第三十話 蟻!蟻!(6)
それはつまり、蟻を食べる癖です。
物心付いた頃から昆虫と遊ぶことが好きな子でしたが、私がそれに気付いたのは、サシャが十五歳を迎えてからでした。
普通その年齢になると、昆虫と遊ぶなんてことはしません。
スポーツに熱中したり、ませた子なら歓楽街を遊び歩くことに精を出し始める頃ですからね。
ところがサシャは独りでいることを好み、厩舎のすぐ外の雑木林の中で地面にしゃがみ込んでいるのです。
何をしているのかと思えば、穴に向かって一列を成して進む蟻たちの姿をじっと見詰めているのでした。
サシャが人差し指をその先へと押し付けると、蟻は迂回して穴へ向かいます。しかし、中には鈍くさいためか、差し出されるままにサシャの指の腹へと乗るものもいました。
蟻を乗せた指を、顔の近くまで持っていくといきなりそれを口の中に吸い込んでしまうのです。
わたしは放任主義を貫いているので、普段息子が何をしようと干渉はしません。しかし、サシャの様子はあまりにも異様です。
でも、直接訊くのは尻込みしました。だから、イザークに尋ねたのです。
「何か最近あいつの様子に変わったところはないか?」
「変わっているのは昔からだろ」
イザークはサシャと同じぐらい無口です。でも、実に当を得た答えでした。
私はあまりにも息子たちを避け続けたために、それに気付けなかったのです。
理由はあります。
ちょうどサシャを産むと同時に母親――妻が死にまして。
産褥熱に罹ったのです。
苦しんで死んでいった妻の顔。
残された私は子供に対する向き合い方がまるでわかりませんでした。
毎日仕事ばかりで、イザークの面倒はすっかり妻任せにしていましたし。
おむつの替え方すら知りません。忙しいので一から学ぶなどということも出来ず、ある時期から乳母を雇って任せるようになりました。

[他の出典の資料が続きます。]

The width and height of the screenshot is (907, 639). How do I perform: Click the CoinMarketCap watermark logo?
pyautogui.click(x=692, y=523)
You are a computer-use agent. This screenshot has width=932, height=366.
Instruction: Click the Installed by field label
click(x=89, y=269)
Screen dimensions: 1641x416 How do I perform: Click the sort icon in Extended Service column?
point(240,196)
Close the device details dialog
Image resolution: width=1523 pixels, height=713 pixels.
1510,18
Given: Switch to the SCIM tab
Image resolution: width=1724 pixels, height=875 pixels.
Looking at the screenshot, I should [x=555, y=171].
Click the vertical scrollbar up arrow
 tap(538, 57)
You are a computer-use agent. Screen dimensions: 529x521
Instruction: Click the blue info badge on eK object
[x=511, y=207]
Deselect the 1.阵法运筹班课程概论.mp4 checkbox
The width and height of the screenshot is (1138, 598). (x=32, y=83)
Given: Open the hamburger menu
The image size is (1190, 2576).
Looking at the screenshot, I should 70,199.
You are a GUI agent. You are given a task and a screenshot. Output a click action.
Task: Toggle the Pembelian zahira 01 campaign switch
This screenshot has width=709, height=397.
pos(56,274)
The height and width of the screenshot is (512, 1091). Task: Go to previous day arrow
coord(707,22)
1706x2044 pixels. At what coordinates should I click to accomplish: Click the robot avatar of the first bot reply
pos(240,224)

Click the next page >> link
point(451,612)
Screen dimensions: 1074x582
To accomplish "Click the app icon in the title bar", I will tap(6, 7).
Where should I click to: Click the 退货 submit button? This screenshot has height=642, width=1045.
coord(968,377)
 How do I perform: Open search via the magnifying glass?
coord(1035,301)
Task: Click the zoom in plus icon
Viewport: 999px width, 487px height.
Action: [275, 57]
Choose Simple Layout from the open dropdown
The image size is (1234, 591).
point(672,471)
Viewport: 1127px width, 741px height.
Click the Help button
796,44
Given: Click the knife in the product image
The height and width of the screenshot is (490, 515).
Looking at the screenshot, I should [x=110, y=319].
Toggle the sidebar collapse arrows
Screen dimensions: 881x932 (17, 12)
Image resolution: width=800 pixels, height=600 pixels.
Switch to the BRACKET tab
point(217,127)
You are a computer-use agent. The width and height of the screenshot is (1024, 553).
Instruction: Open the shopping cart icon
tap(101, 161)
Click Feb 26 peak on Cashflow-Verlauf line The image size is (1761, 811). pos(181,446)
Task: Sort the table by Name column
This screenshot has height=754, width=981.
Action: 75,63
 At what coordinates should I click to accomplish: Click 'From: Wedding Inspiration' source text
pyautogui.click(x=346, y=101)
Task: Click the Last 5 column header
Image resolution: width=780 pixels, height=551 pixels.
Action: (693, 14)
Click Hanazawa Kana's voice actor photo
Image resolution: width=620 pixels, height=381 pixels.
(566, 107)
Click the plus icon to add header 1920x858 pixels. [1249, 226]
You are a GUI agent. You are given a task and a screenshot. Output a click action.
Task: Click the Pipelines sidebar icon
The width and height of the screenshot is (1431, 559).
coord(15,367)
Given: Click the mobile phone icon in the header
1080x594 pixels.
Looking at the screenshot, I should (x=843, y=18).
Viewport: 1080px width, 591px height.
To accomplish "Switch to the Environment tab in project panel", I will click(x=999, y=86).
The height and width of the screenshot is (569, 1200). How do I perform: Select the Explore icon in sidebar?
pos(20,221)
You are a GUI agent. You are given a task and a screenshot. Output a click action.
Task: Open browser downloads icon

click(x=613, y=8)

それからは出来るだけ関わらないようにしてきた訳です。
イザークは歳が上なぶん、そこがわかっていて、言葉として漏れたのでしょう。
自分が見ないようにしてきた過去から不意に襲われた気分になりました。
「蟻はいつから?」
「それは最近だ」
イザークは相変わらず言葉少なでしたが、ちゃんと弟のことは観察しているのです。
さらに聞いてみると、どうもここ一月ばかりのようでした。
止めさせる必要があると思い、私はサシャを呼び付けました。
「蟻を食べるのは止めなさい」
「はい」
サシャは短く呟きました。
それを聞いてしばらくは蟻を食べることはなくなりました。けれど、何ヶ月も経ってすっかりこちらが忘れ始めた時に、また庭にしゃがんで食べ始めたのです。
叱ることはできませんでした。
いつの間にか蟻たちはサシャの指を迂回することを忘れて、一列を成してサシャの口まで運ばれていくのです。
まるで催眠術に掛かったように。
わが息子ながら、不気味でならなかったのです。
息子はどんどん蟻を食べて、いや、丸のみにしていきました。身体の中に、一体どれだけの数が溜め込まれたのでしょう?
ある時一気にそれが爆発したのです。